Education is about more than the quantifiable data bureaucrats can measure and mull.  In fact, standardized testing is one of the worst measures of education there is, but that’s another debate, not the focus of this entry.  Education, quality education, is not about memorizing data and recalling it in a multiple choice scenario.  Quality education is about learning how to think critically for yourself, how to behave publicly, and how to interact with each other in a civilized manner.  To me, all three are equally important, but with online and mobile education, the last two are hardly an afterthought.

Because the interaction is limited to emails, texts, and chats, the depths of dynamic human communication, most of which is nonverbal, is lost from the system.  Basic public conduct, such as listening intently, is not engaged.  Talking one-on-one, one of the most fundamental aspects of all human behavior, is also left out.  The end result is a populace with under-developed social skills and a general loss of fundamental manners/etiquette.  We are already seeing the effects of this in businesses that rely on teenagers and twenty-somethings for their workforce.  Customer service is abysmal, and simple courtesy is rare.  As education shifts more and more away from human interaction to electronic discourse, human behavior will continue to erode.

I’m not one who believes education is the answer to all of our problems.  There is only so much the system can do to improve what is absent from children and young adults’ home life, but basic human interaction is one area where educators can have an impact.  Unfortunately, in a misguided effort to assimilate with the now prevalent over-dependence on electronics, educators are losing the ability to teach these fundamental and imperative skills.

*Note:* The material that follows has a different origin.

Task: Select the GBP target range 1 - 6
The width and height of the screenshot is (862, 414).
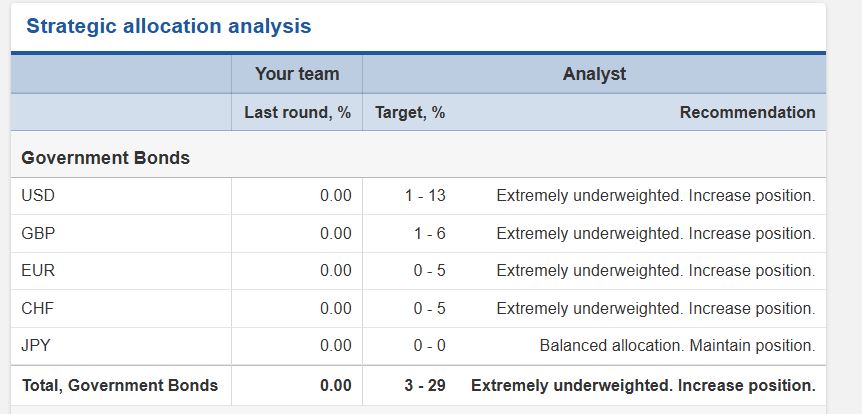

There is no magic bullet that will solve this crisis, and as someone on the front-lines of education, I know it has reached crisis status.  Until some measure of autonomy is returned to educators and unless we can lessen the dependence on electronic gadgets for every aspect of our lives, we will continue to see worse and worse social skills.  That worries me for our future, for the kind of society we are creating.  Interpersonal communication is the touchstone of nearly every human endeavor, and without it, we will regress into a much more primitive culture.

Tuesday Morning Ramblings

I wrote last night about how I have come to question all of the major decisions of my life, but I left out one decision I don’t regret.  In my life, I’ve had every excuse to be a lowlife.  My mother is bi-polar, and my childhood was a roller-coaster of her tumultuous outbursts from unbridled rage to threats of suicide.  It would’ve been very easy for me to use that as an excuse to sit on my ass, abuse drugs, mooch off of others, and be a leech, but I chose to fight to overcome the obstacle.

We were also fairly poor for most of my childhood.  At one point we lived in a single-wide trailer with no running water, no AC, and only a kerosene heater in the winter.  I could’ve used that disadvantaged background as an excuse to become a thief or a drug dealer or some other form of a burden on society, but I chose to fight to overcome the obstacle, and while I’ve never really achieved anything resembling financial success, I’ve remained a productive contributor to society for my entire life.

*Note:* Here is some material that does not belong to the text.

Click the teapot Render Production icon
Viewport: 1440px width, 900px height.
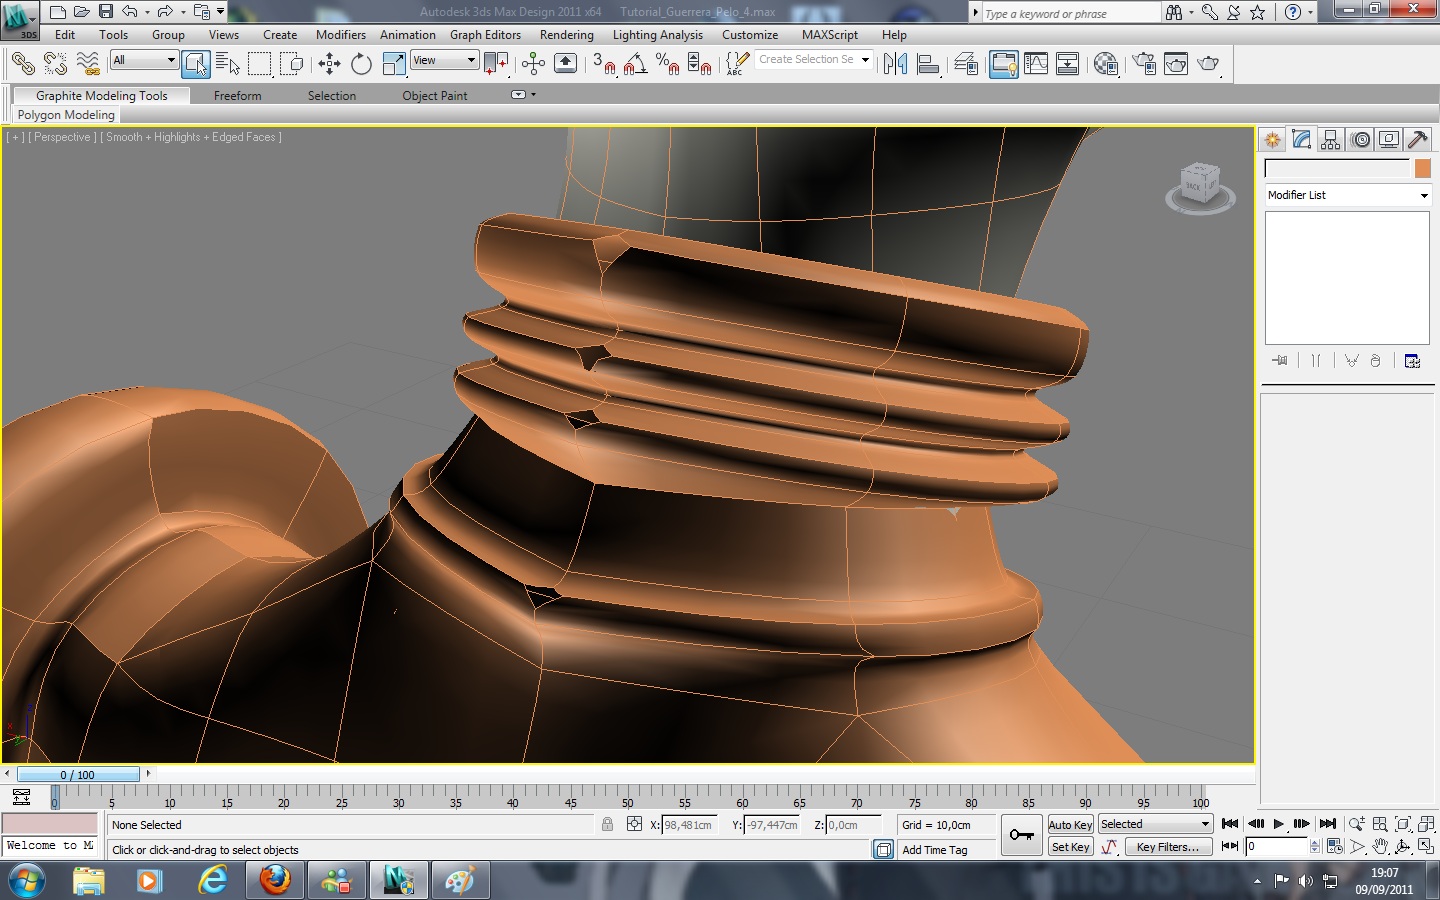(1208, 65)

At 16, I suffered a terrible accident that ended every dream and plan I had for my future.  I could’ve used that as an excuse to give up and never amount to anything, but I chose to fight to overcome the obstacle.

After my marriage ended, I had every excuse to become one those men who uses women, takes advantage of them, cheats on them, mooches off them.  I could’ve become that man, and most people would’ve shrugged and said that my spirit had been broken by the betrayal I endured.  But I took a long hard look at myself in the mirror and chose to remain true to the man I am inside.  No woman, no person on this planet, not even my sons, will change who I am inside.  I will not lower myself to becoming one of those men for any reason or under any circumstance.  Instead, I will fight to overcome the obstacle.

So there is one decision that I’ve made in my life that I am proud of and I do not regret.  I’ve chosen to remain true to myself and fight through every obstacle and boundary and betrayal that’s been placed in front of me.  I always have and always will choose to be a decent human being who is a productive member of society, even if that society doesn’t appreciate it.  I will always choose to fight for the core of who I am, and I will never allow myself to become the kind of lowlife who lies, cheats, mooches, and shirks responsibility.

Late Night Ramblings

Sometimes, I feel as if every decision of my life has been wrong.  I question going to college when I had the opportunity to run a fairly successful business my father owned.  Instead of a mountain of student loan debt, I could possibly still have that business.  I question attending Memphis.  I question studying writing.  I outright regret attending graduate school.  All of these decisions have hampered my professional career and left me little more than a second class citizen in a nation that only rewards greed and corruption.

I married the wrong woman and then compounded that mistake by staying in the marriage much too long.  I love my children and wouldn’t trade them for anything, but the marriage was a mistake and has hampered every aspect of my life to this day.  I also regret how I handled my divorce, conceding way too much and leaving myself with too few rights as far as my children are concerned.  I also regret not taking the first two years after the divorce, staying alone, and healing.

I question my decision to teach for Tusculum, to teach period, but especially for them.  Simply put, they are a terrible school that treats their faculty like dirt.  I regret wasting my youth on them.  I also question my decision to return to education after I had escaped.  WSCC is a good school, but I’m no longer happy teaching and wish I had done something else.

I question my decision to self-publish.  I can’t really say it’s amounted to anything other than a few good friends and a handful of good memories.  Financially, it was a disaster.  Given the opportunity to go back, I probably wouldn’t do it over.

In short, just about every major decision of my life has been wrong in one way or another.  I feel like a fool of the grandest scale and also feel like I can’t trust my own judgment.